Given the Hilbert cube, $H= \displaystyle\prod_{n\in \mathbb{N}} \left[0,\frac{1}{n}\right]\subset \ell^2$. I want to show that it is compact using a method different to the methods already seen on this site, namely:
I am using the fact that the Hilbert cube with the subspace topology is coarser than the product topology. After that apply Tychonoff to imply compactness.
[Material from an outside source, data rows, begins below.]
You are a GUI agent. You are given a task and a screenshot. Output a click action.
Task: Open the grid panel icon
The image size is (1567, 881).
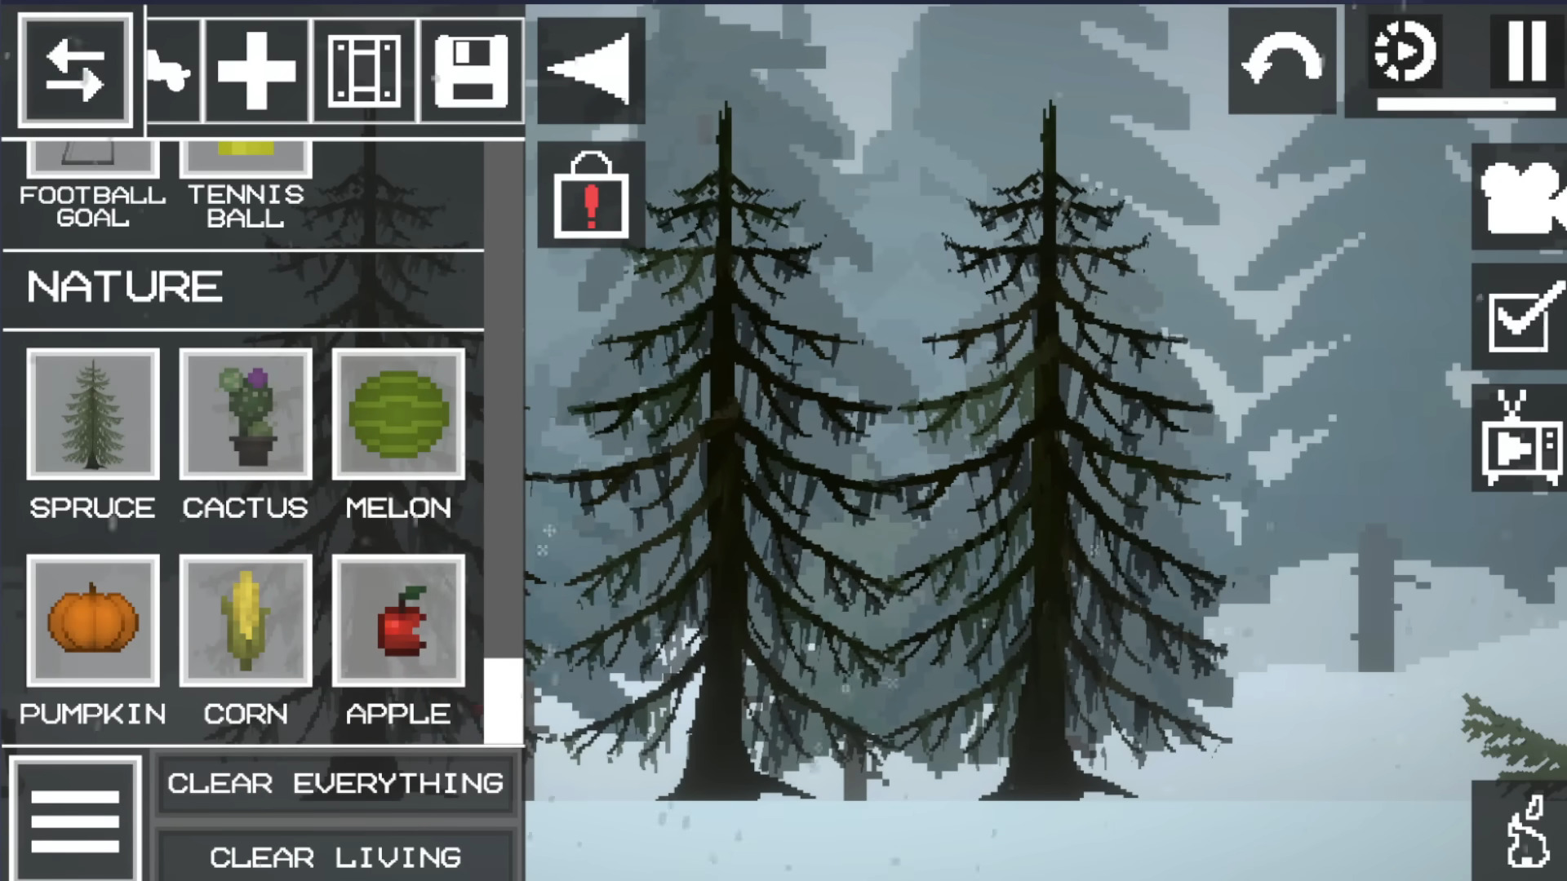pyautogui.click(x=365, y=69)
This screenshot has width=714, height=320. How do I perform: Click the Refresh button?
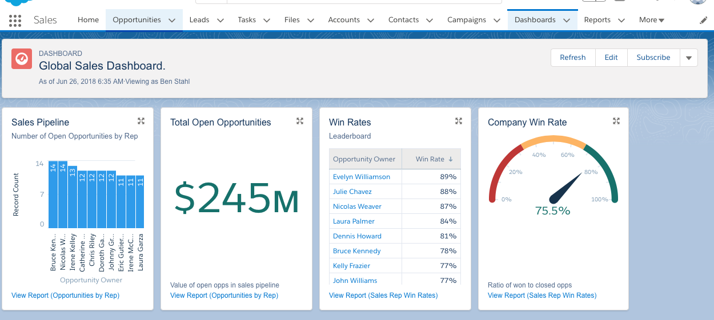point(572,58)
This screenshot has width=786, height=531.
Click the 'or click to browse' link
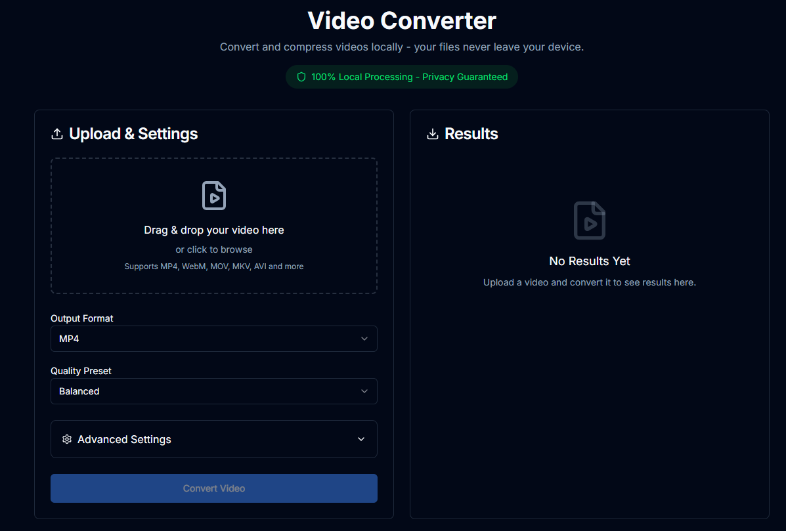click(x=214, y=249)
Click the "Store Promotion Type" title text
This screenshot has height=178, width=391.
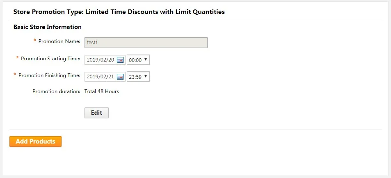click(x=47, y=12)
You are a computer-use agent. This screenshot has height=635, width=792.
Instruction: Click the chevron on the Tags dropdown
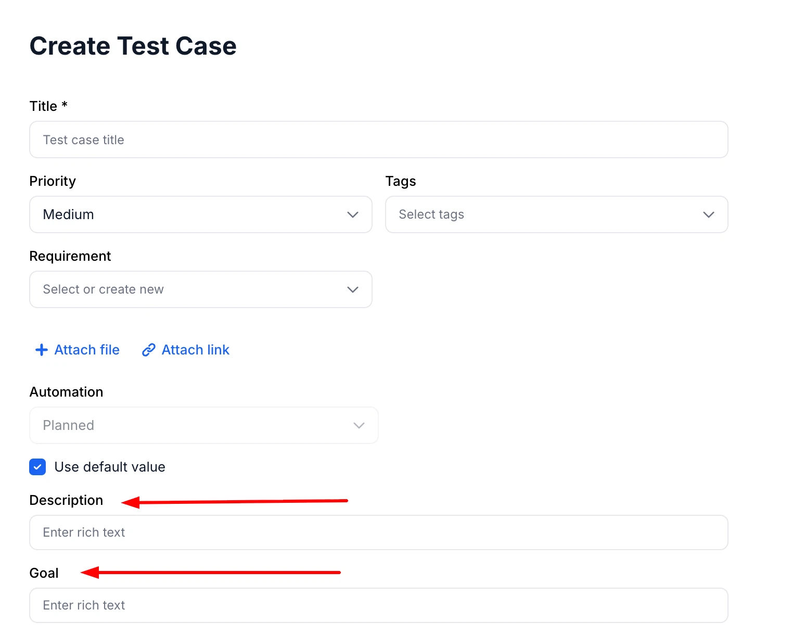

I wish to know if my logic is correct.
$\textbf{My attempt:}$ Let $u\in U$ be an open set such that
$$u\in U \subset H =\displaystyle\prod_{n\in \mathbb{N}} \left[0,\frac{1}{n}\right]\subset \ell^2. $$
Without loss of generality, $$U = \{x\in H\;|\; ||x-u||<\epsilon \}\qquad \text{ where } ||x-u||=\Bigg(\sum |x_i-u_i^2|\Bigg)^{\frac{1}{2}}.$$
let $N\in \mathbb{N}$ s.t $\displaystyle \sum_{i=N+1} \frac{1}{i^2}< \frac{\epsilon^2}{2}$. We have $\displaystyle \sum_{i=N+1}^\infty |x_i-u_i|^2 < \sum_{i=N+1}\frac{1}{i^2}<\frac{\epsilon^2}{2}.$
Now, let $\alpha_i= \max\left(0, u_i-\frac{\epsilon}{2N}\right)$ and $\beta_i = \min\left(1, u_i+\frac{\epsilon}{2N}\right).$ The open set $$V=\prod_{i=1}^N [\alpha_1,\beta_i].$$ We have
$$u\in V$$ $$V\subset U$$
because $\forall N\in V$,
$$||N-u|| = \left(\sum|v_i-u_i|^2\right)^{\frac{1}{2}}< \left(N\frac{\epsilon^2}{2N}+\frac{\epsilon^2}{2}\right)^{\frac{1}{2}}<\epsilon.$$
Thus we have shown that the Hilbert cube equipped with the subspace topology is is coarser than the product topology, and from Tychonoff's theorem it should be compact.